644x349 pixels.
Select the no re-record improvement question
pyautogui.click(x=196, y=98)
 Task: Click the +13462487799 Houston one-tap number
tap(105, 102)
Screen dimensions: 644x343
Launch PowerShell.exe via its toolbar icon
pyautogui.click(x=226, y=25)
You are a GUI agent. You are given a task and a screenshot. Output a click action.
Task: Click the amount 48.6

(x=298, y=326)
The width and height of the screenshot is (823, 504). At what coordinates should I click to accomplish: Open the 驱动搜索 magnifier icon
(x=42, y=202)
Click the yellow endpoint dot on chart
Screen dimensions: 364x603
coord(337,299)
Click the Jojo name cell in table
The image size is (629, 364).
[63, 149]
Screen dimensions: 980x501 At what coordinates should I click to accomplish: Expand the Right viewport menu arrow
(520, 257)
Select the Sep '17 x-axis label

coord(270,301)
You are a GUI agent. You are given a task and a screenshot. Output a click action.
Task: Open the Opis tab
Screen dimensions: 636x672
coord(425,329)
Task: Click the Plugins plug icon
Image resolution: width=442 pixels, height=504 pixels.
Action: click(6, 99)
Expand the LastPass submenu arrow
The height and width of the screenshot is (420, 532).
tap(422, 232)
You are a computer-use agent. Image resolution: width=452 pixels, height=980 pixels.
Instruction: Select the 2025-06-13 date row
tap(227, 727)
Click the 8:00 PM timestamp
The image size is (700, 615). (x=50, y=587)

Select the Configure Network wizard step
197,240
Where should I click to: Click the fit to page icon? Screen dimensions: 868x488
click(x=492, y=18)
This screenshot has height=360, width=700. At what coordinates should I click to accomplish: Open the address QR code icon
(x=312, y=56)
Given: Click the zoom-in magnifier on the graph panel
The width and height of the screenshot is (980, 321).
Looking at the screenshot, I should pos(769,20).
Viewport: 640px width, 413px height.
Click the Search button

********

Word for word, retype the lines from the one containing "Viewport: 640px width, 413px height." through the final line of the data, including both ends and nothing more.

FINISHED TASK:
Viewport: 640px width, 413px height.
Click the Search button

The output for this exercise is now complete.